Im Gegensatz zum FBI, das in der Entwicklung eines "Bundestrojaners" laut US-Medienberichten anscheinend schon weiter ist als das BKA und echte Online-Durchsuchungen mit dem Werkzeug "CIPAV" (Computer Internet Protokoll Address Verifier) durchführt, bevorzugen die Wiesbadener Ermittler laut einem Bericht des Computermagazins Chip das traditionelle, "robuste Agenten-Handwerk". Demnach soll die "Remote Forensic Software" (RFS) getaufte Schnüffelapplikation in der Regel nicht online auf den Zielrechner etwa mit einer E-Mail, einer manipulierten Website oder Huckepack über normale Downloads im Internet aufgespielt werden. Die Erfolgsaussichten dieser Methode schätzt das BKA als noch zu schlecht ein, sodass es den weniger unauffälligen direkten Zugang zu den Wohnräumen Verdächtiger in den Vordergrund rückt. In diesem Sinne hatte sich BKA-Chef Ziercke bereits auf einem Symposium Mitte Juli geäußert und betont, das BKA entwickele keine Schadsoftware oder Software mit eigenen Verbreitungsroutinen.

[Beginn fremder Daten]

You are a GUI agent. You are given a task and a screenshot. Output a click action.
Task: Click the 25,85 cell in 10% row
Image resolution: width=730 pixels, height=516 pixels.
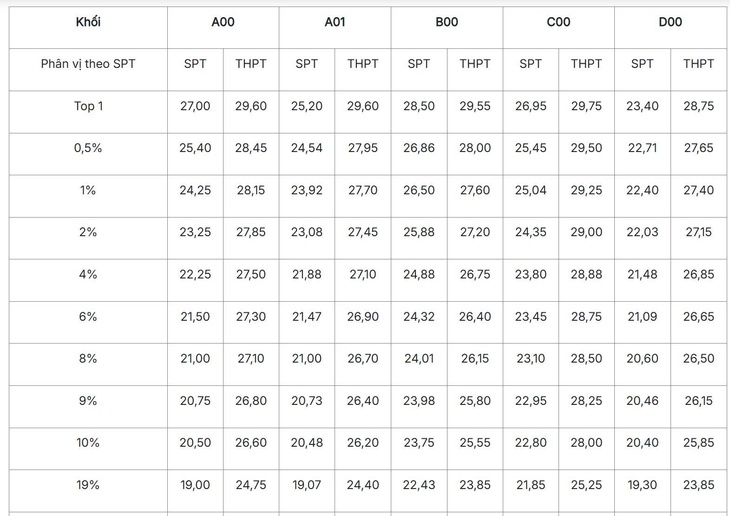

Konkret soll sich nach "Umfeld-Analysen" mit Hilfe verdeckter Ermittler ein BKA-Team heimlich in die vier Wände einer zu überwachenden Person vorarbeiten, dort zunächst Kopien von allen zu findenden Festplatten ziehen und die Daten analysieren. Wie BKA-Präsident Jörg Ziercke bereits wiederholt  ankündigte, werde daraufhin gleichsam in Einzelanfertigung die RFS gebastelt und direkt auf das Zielsystem zugeschnitten. Im Rahmen einer erneuten "Wohnungsöffnung" soll das modulare Überwachungsprogramm dann auf dem bereits in Grundzügen ausgeforschten PC installiert werden. Dies habe den Vorteil, auch gleich dort bereits installierte Sicherheitssoftware wie Firewalls neu einzustellen. Damit soll verhindert werden, dass diese beim "Nach-Hause-Telefonieren" der Schnüffelsoftware Alarm schlägt. Warum das BKA aber plötzlich heimlich in Wohnungen eindringen darf und wie bei der beschriebenen Vorgehen der spätestens nach dem Bundesverfassungsgerichtsurteil zum Großen Lauschangriff der absolut geschützte Kernbereich privater Lebensgestaltung ausgespart werden soll, bleibt auch nach den jüngsten Äußerungen aus dem BKA unklar.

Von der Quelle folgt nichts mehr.